Julian Bond says: Interesting to see the Last.FM Extra. It seems to be largely a Flash player embedded in a Skype window. Seems like this is a fast way to develop Extras. YouTube embedded in a Skype Extra, anyone?

Julian Bond says: related: We were talking about the Google Search API being closed down. I recently wrote some code to get the top 3 results from Google from a command inside Skype. This led to thinking about why you would want that. One I came up with was Skype being free on some paid hotspots. If the only internet access you can get is Skype, (on a wifi phone perhaps), then getting web pages inside Skype makes sense. But the rest of the time, why not just use a web browser? Which then means that Skype extras only look interesting if they add some value that is only possible from inside Skype. Just embedding something available elsewhere doesn't cut it. So a Last.FM player in a Skype Extra is an interesting demonstration of example code, but I can't see the point.

Bill Campbell | Skype Journal says: Don't you think just making the user's experience more Skype Centric is of value?

Julian Bond says: Actually no.

Bill Campbell | Skype Journal says: Well I think it adds value to Skype Ltd and some Skype Users like me.

Julian Bond says: But we already multitask between Skype, firefox, thunderbird, googlemail. Each of these things is optimised for it's task. We're all comfortable with context switching between them. Add in uTorrent, winamp, etc etc

Bill Campbell | Skype Journal says: I do not disagree. I certainly would not want to browse the web via Skype. I want IE or FF for that. However I do not mind getting RSS feeds via Skype.

Julian Bond says: I've used Anothr to get alerts generated from synthetic RSS feeds. Great for PR companies and market researchers. Do a search on Google news/blogsearch or technorati for your company name, feed the RSS to Anothr, get an alert on Anothr shortly after someone mentions you.

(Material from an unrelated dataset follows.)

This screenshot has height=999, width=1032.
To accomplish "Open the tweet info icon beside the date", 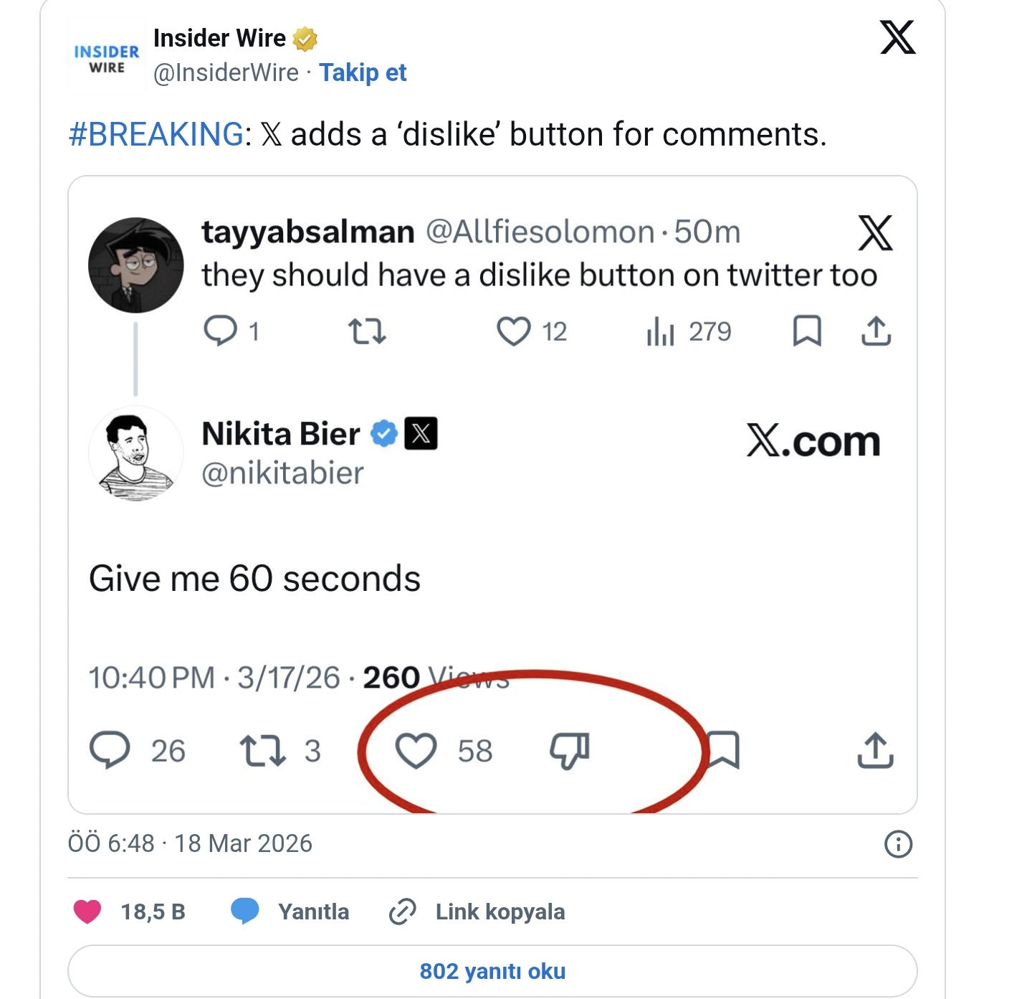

Julian Bond says: philosophy: I've been thinking about online communications as a 3*3*3 matrix X-axis=publisher, y-axis=reader, z-axis=time. One-Few-Many publishing to one-few-many, in time, immediate-delayed-offline/permanent

Julian Bond says: So Skype is
one->one : chat, voice
few->few : group chat
mostly immediate to delayed

Julian Bond says: Blogs are One->Many, permanent
blog comments are few->many
Clubs-Tribes are few->few

Julian Bond says: In time: Phone -> IM Chat -> Email -> Mailing list-> Blog Comment discussion -> Blog -> Broadcast news progressively longer timescales

Julian Bond says: The current online world is still not very good for few->few group discussions on a niche topic. We used to use mailing lists and usenet but both have been dropping off in effectiveness. People are just not very good at that style of discussion. It's really hard to keep IRC and Skype chats going. The norm is that they fade into disuse. Blogs and Blog comments are hopeless because the discussion gets spread all over the web and it's too much like hard work to check on responses to what you write. Discussion boards work kind of OK, but the UI is mostly pretty unpleasant.

Julian Bond says: The kids use TXT but us old people have a hard time with tiny keyboards and thumbs.

Julian Bond says: Don't get me wrong. I also think public chats are great and are taking what was in IRC to a new level. But it's hard to keep chats going.

Bill Campbell | Skype Journal says: And hard to keep them focused

Julian Bond says: Rule of thumb: you need 5 noisy people. 90% lurk so you typically need 50 people for self sustaining momentum.

Julian Bond says: And when you hit 150 people, the conversation will split and new groups will bud off.

Julian Bond says: So Skype need to up the chat size limit to >150.